Your task
Exactly the lines below starting at the line with "You are a computer-use agent. The" and ending at the line with "Task: Select the sidebar Chat toggle" are wanted, with both ends included. Leave out the pictures and add no other lines.

Entries shown
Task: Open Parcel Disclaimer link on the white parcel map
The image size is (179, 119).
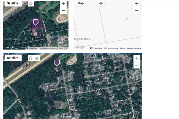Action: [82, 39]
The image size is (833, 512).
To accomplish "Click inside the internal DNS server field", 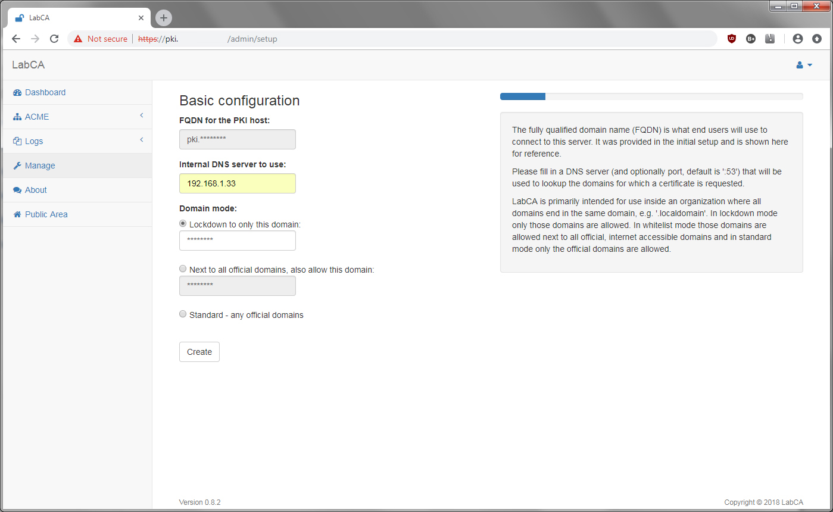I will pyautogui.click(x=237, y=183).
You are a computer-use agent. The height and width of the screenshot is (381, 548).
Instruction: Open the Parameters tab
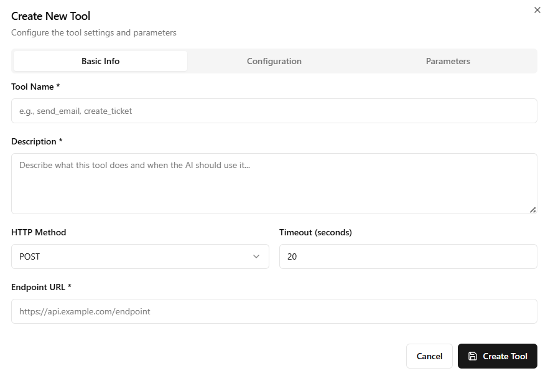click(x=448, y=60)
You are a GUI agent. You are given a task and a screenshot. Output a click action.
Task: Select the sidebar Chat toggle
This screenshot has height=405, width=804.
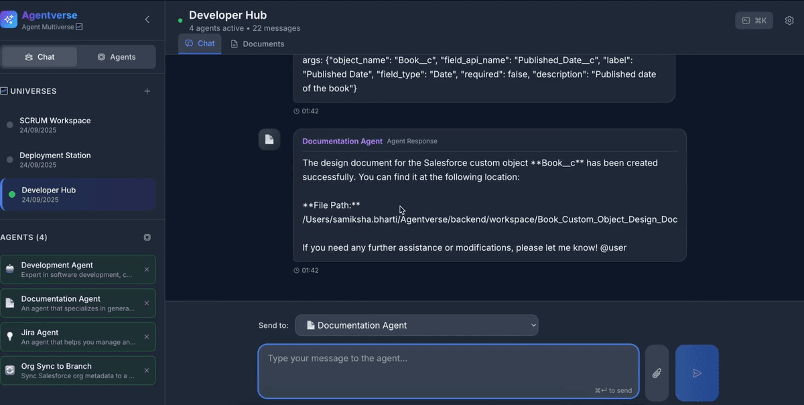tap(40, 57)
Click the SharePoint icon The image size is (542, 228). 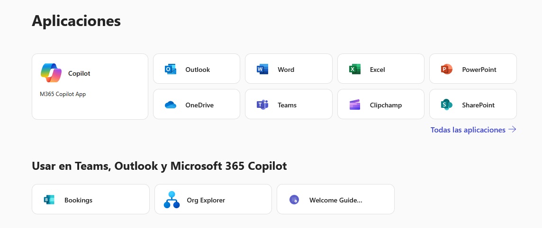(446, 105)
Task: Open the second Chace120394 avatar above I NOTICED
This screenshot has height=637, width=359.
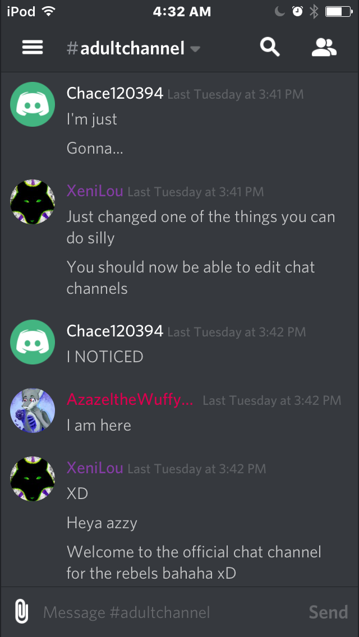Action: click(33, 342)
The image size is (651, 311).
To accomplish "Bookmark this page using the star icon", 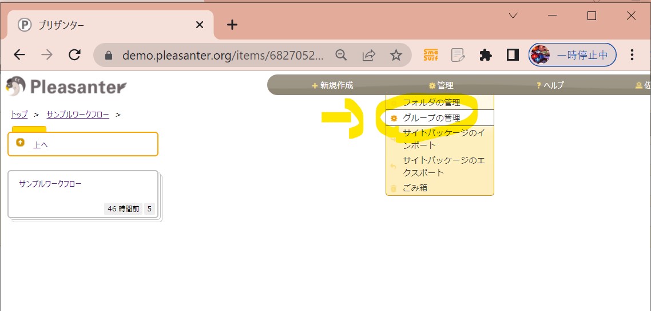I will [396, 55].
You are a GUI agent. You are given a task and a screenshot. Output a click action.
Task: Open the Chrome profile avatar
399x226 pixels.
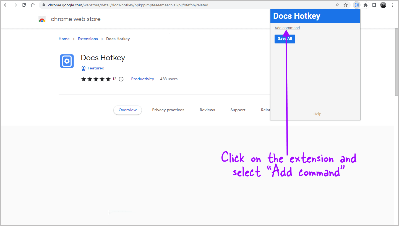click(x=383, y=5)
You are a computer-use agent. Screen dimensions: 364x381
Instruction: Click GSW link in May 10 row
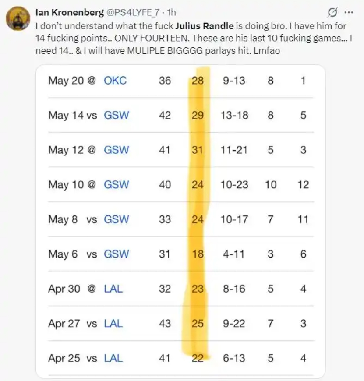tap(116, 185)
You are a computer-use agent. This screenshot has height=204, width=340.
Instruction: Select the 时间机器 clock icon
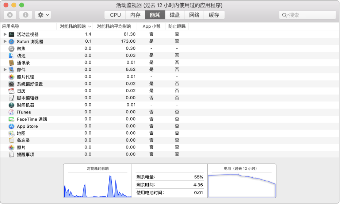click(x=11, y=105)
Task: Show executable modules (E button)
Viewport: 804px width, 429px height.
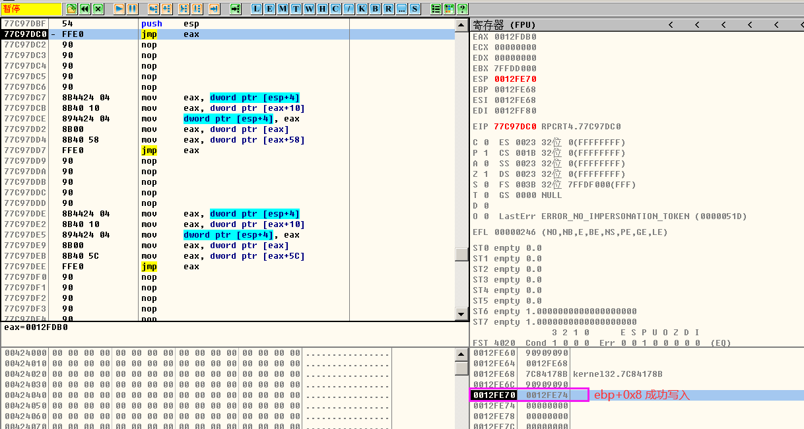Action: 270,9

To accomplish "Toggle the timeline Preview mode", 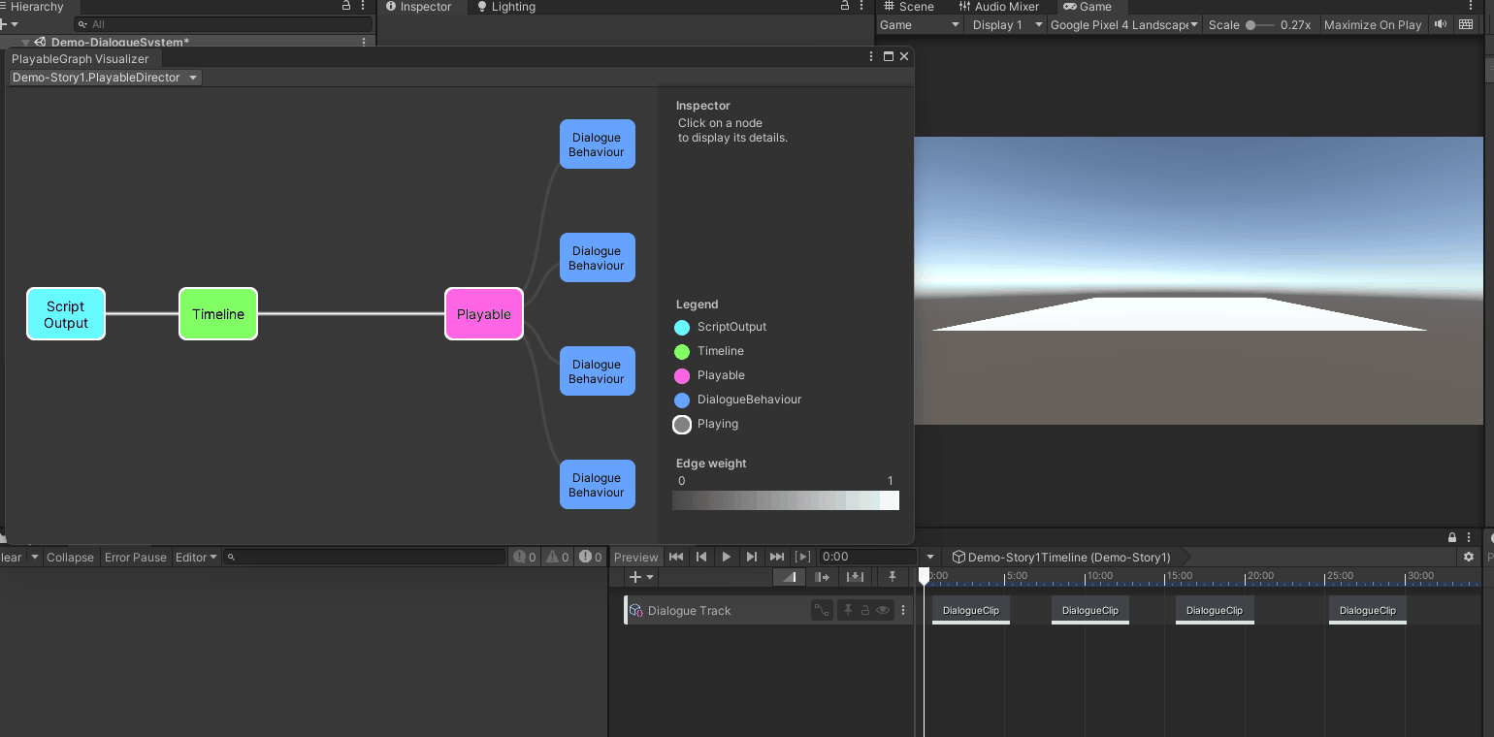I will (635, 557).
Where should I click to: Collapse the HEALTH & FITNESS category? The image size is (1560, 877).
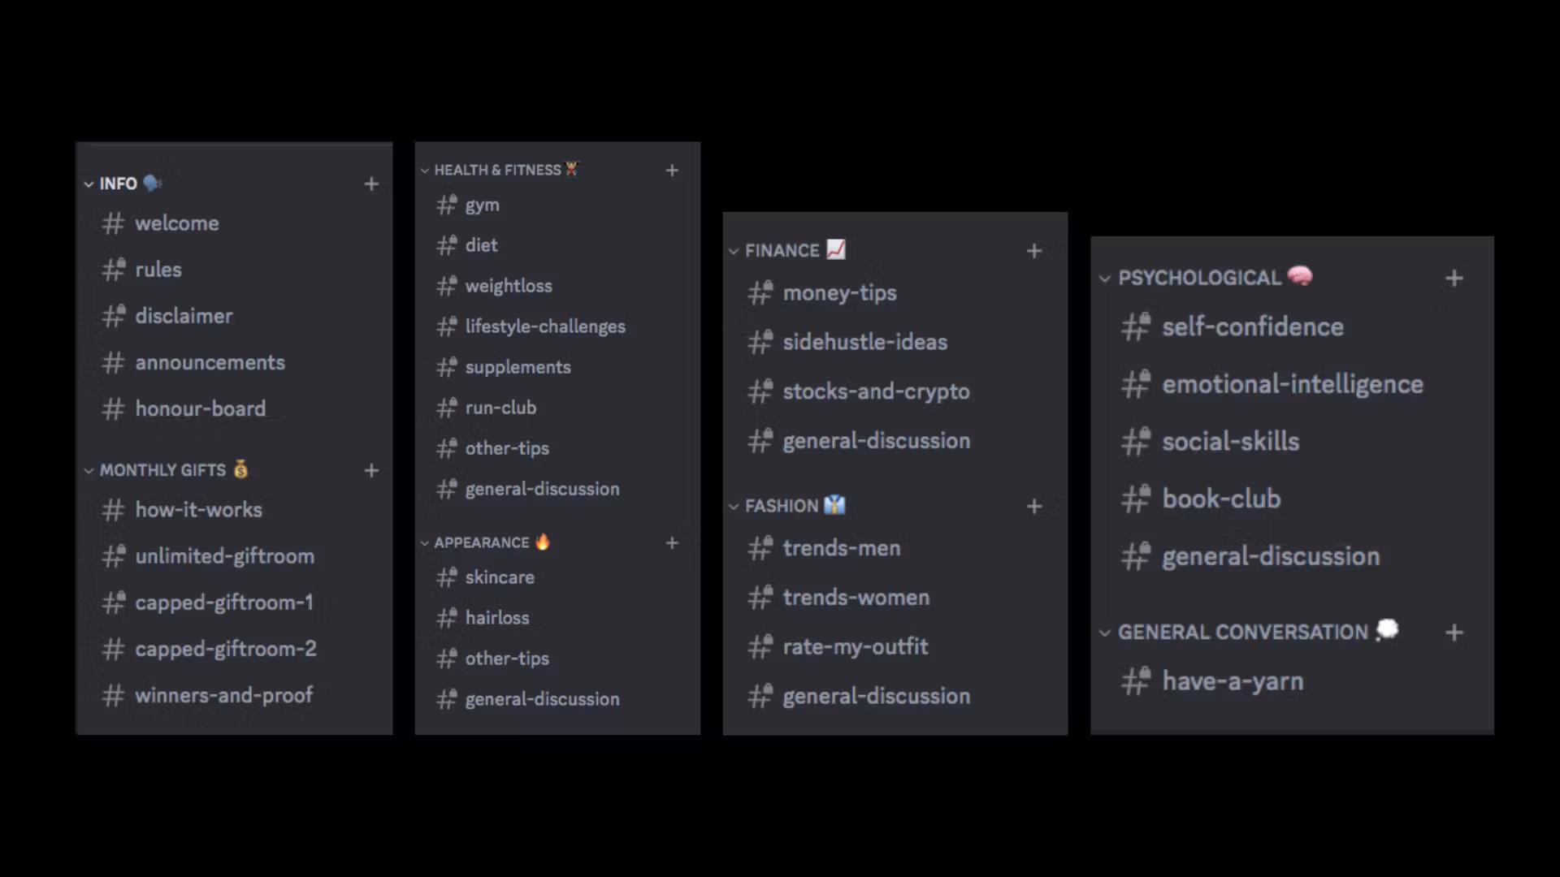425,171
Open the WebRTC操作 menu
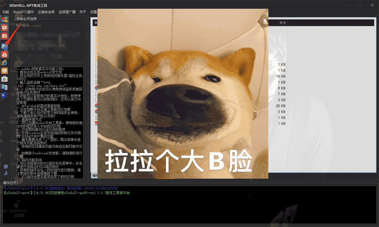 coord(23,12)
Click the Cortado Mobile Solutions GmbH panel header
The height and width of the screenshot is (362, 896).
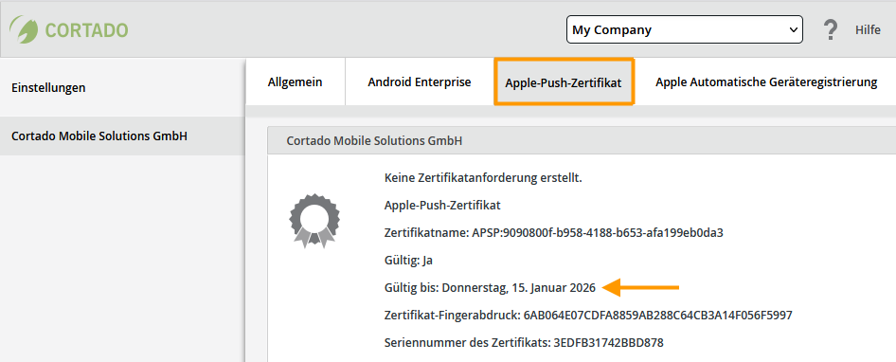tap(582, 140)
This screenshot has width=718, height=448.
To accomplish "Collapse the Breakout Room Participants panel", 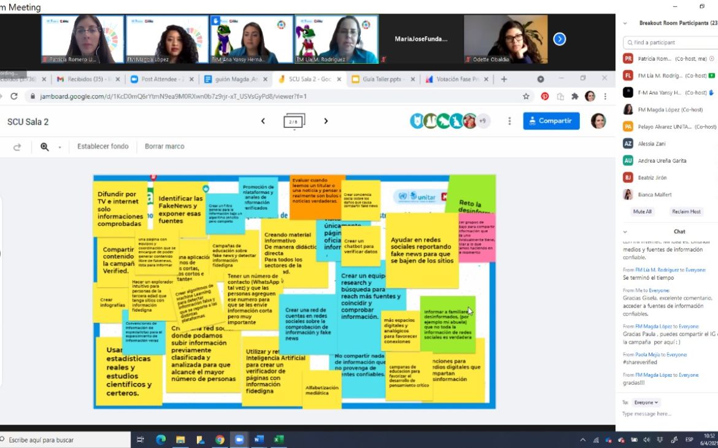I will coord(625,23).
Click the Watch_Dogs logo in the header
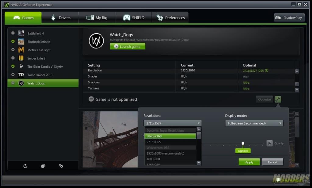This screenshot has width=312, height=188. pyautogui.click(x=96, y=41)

Solution
You are a computer-use agent. The height and width of the screenshot is (381, 548).
Instruction: Open the Parameters tab
click(x=448, y=60)
You are a GUI agent. You are given a task and a screenshot. Output a click action.
Task: Select the sidebar Chat toggle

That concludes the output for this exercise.